The British navy arrived at Fethiye in January 1801 and, after departing in early March, reached the waters off Alexandria. However, upon discovering that the French had fortified the port, they landed 5,000 soldiers with cannon at Abukir harbour on 8 March 1801. Although the 500-man French unit defending Abukir was defeated, the 5,000-man French unit sent from Rahmaniye and Alexandria managed to stop the British forces at the Madiye hills.

Then, on 23 March 1801, the Ottoman fleet of 70 ships under the command of Küçük Hüseyin Pasha landed 6,000 soldiers under the command of Kethüda Hüsrev Ağa at Abukir. The Ottoman forces, reinforced by British soldiers, advanced eastward towards Rashid, while the British forces, reinforced by Ottoman soldiers, advanced westward towards Alexandria. These forces repelled the French and blockaded Alexandria.

Simultaneously, the 6,000-strong Ottoman force (reinforced by British troops) under Hüsrev Ağa defeated a 5,000-strong French force on the Miyadiye hills.
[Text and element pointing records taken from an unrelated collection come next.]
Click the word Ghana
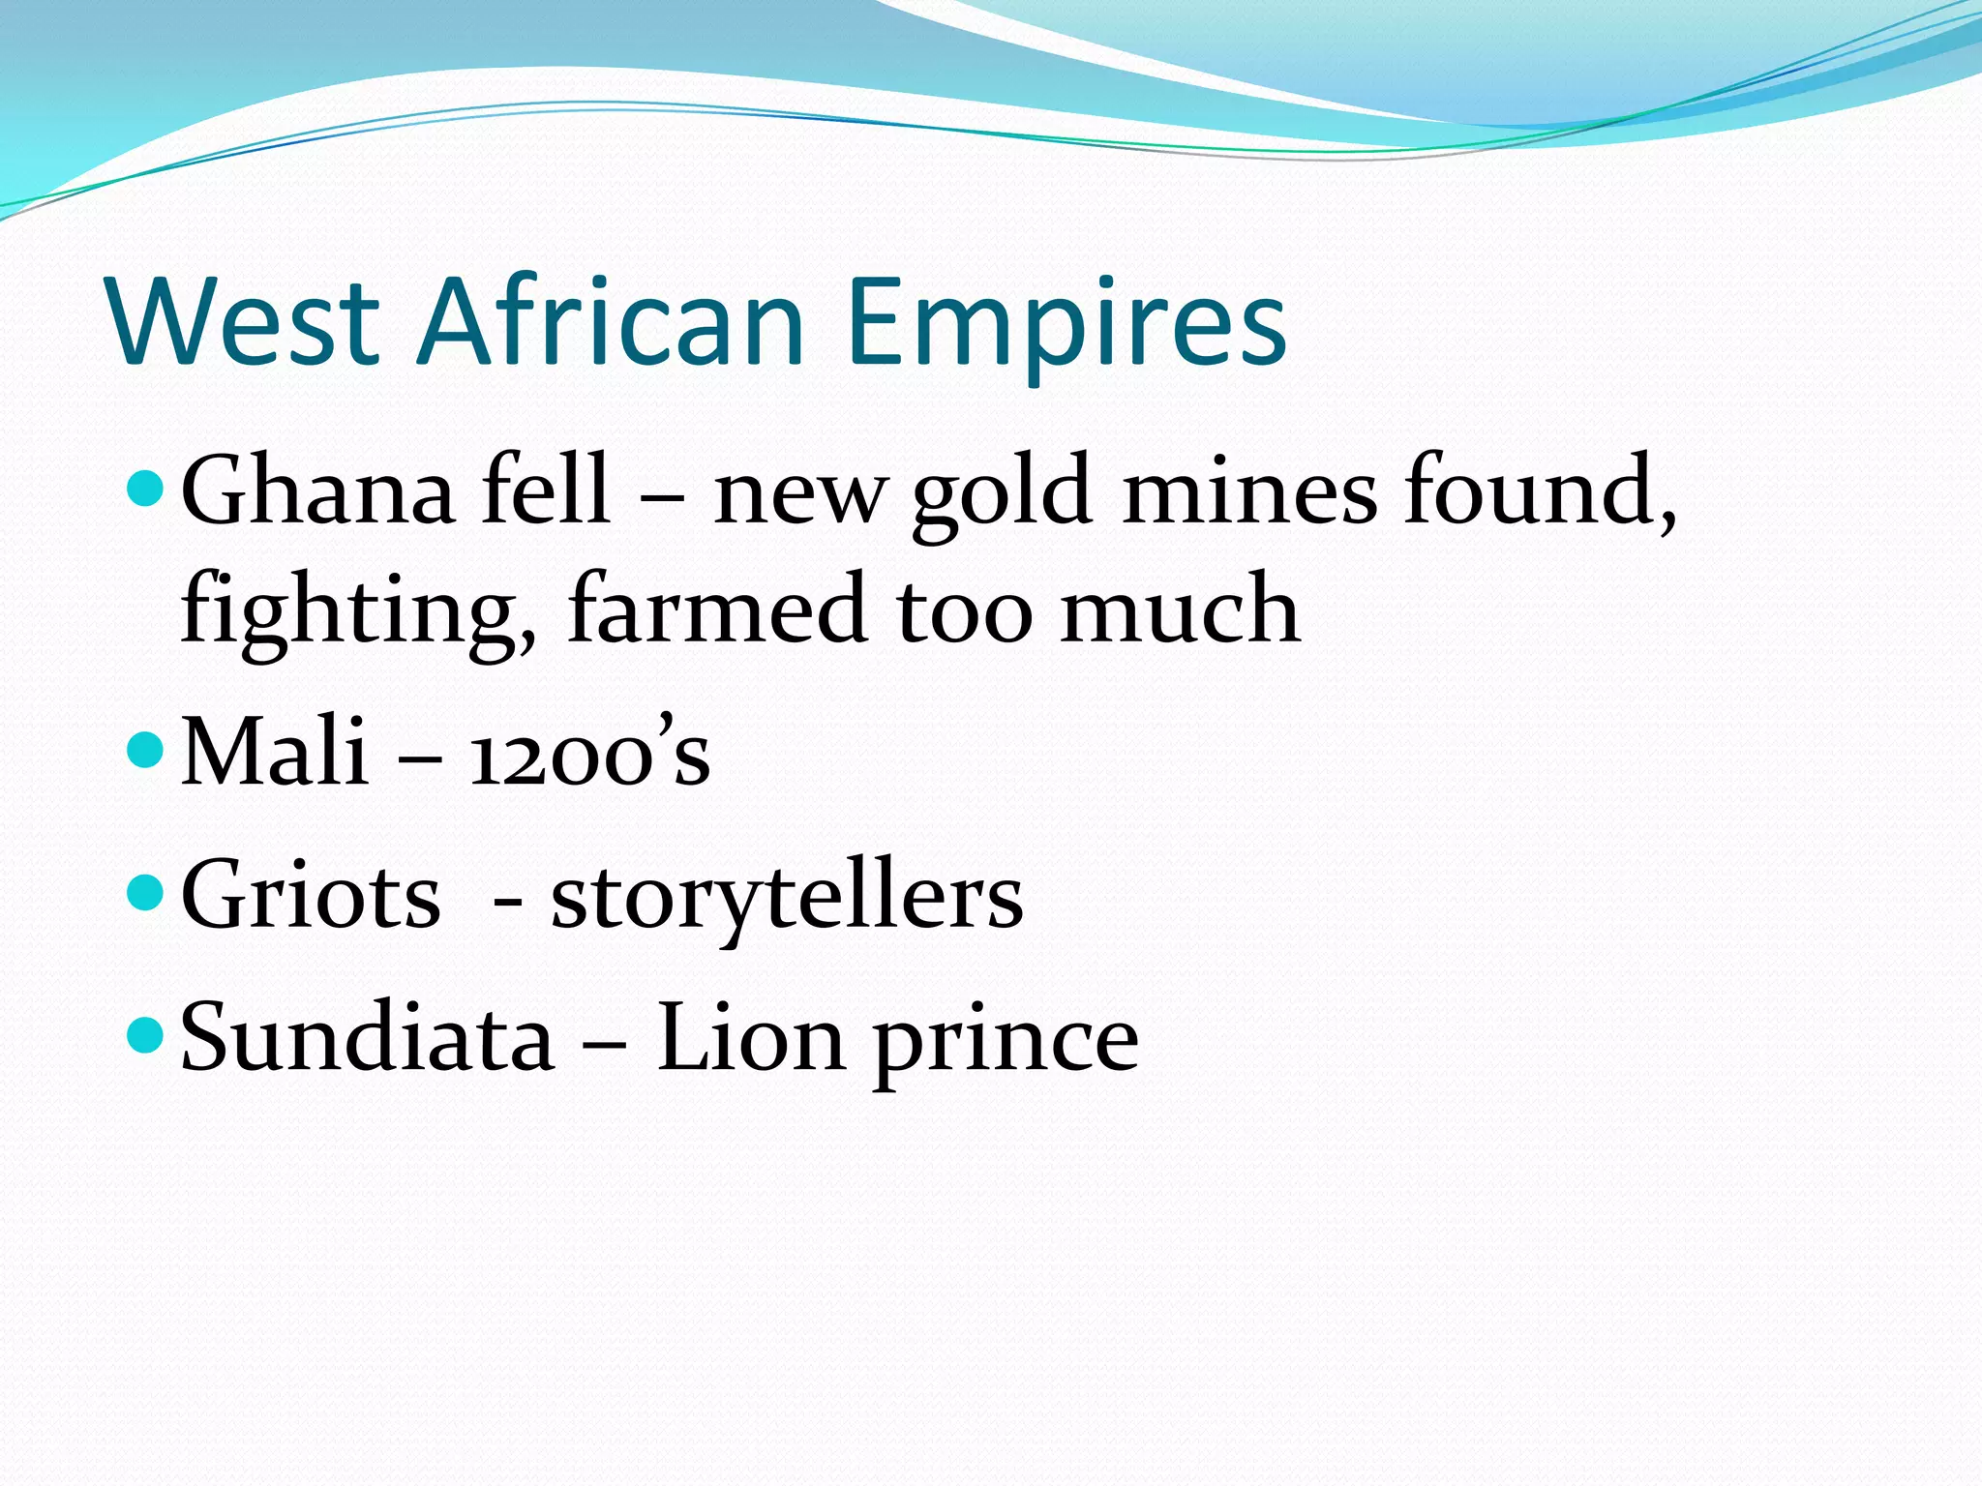(317, 491)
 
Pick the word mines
(1248, 491)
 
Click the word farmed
(717, 609)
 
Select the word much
(1179, 609)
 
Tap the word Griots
(311, 896)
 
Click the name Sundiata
(368, 1038)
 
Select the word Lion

On 19 April 1801, the Ottoman fleet made another landing at Cape Rashid and, joining forces with the British, besieged Rashid. After a four-day siege, unable to withstand the heavy artillery fire from land and river, the French forces surrendered. Advancing south from Miyadiye, the Ottoman-British force (two British cavalry squadrons, two British infantry regiments, the Süleyman Ağa unit, the Halil Ağa unit, and the Ali Ağa unit) reached the banks of the Nile on 4 May. In the Battle of Rahmaniye on 9 May the French forces were defeated and on the following day the allied forces entered Rahmaniye. Thus, with the French forces in Alexandria under siege and the French forces in Rahmaniye defeated, there was no obstacle left for the Ottoman-British army to advance to Cairo.

On 13 June 1801, Ottoman forces under the command of Hüsrev Ağa, along with the British force, advanced from the west bank of the Nile and established contact with the Ottoman army on the east bank under the command of Grand Vizier Yusuf Ziya Pasha. Indeed, while Yusuf Ziya Pasha was advancing on the French defensive positions north of Cairo, Hüsrev Ağa and British troops captured Inbaba on the same day, besieging Giza. General Beliard, commander of the French army in Cairo, realizing he could not defend the city when surrounded on two sides, convened a committee composed of Ottoman, British, and French representatives to begin ceasefire negotiations. The terms agreed upon on 27 June defined the conditions for the French army's evacuation of Cairo. The evacuation, which began on 9 July, was completed the following day, and the Ottoman army under Yusuf Ziya Pasha entered Cairo on 11 July 1801, ending the three-year French occupation.

Although the Ottoman-British army offered the French army under General Menou, whom they had besieged in Alexandria, the same terms as in Cairo, General Menou, still hoping for French assistance, decided to resist. However, battered by heavy artillery and bombardment, the French army was forced to agree to evacuate the city. On 8 September 1801, the French forces in Alexandria also left the city, and all of Egypt was liberated from French occupation.